TASK REQUIREMENTS. Below are some entries. Work out how many of their lines hold the word "button", and write that number alone.

"""

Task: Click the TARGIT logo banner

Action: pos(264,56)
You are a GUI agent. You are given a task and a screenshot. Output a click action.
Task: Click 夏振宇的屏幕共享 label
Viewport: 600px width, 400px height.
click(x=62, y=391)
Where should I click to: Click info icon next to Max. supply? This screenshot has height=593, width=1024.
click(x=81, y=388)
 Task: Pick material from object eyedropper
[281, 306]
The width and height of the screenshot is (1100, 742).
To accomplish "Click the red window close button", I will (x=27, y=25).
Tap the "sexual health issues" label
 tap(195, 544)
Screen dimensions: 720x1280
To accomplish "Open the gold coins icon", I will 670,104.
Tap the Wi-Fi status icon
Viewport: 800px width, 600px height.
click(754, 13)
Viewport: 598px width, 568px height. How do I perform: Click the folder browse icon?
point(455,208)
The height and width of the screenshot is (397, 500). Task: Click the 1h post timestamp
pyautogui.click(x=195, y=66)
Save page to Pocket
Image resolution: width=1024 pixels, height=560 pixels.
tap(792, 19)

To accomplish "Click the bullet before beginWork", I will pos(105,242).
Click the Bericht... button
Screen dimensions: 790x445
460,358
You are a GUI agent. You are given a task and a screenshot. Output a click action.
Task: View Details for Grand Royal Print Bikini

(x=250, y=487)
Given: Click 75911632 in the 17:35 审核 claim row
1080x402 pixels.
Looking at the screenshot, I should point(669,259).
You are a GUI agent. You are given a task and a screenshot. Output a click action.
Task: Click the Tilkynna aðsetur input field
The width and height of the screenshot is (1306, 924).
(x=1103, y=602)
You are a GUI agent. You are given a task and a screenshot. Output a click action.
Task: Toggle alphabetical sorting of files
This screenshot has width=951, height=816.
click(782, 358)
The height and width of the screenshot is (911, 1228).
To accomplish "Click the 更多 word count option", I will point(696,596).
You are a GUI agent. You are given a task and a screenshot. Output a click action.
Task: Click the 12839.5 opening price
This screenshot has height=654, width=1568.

"""

TASK RESPONSE. 2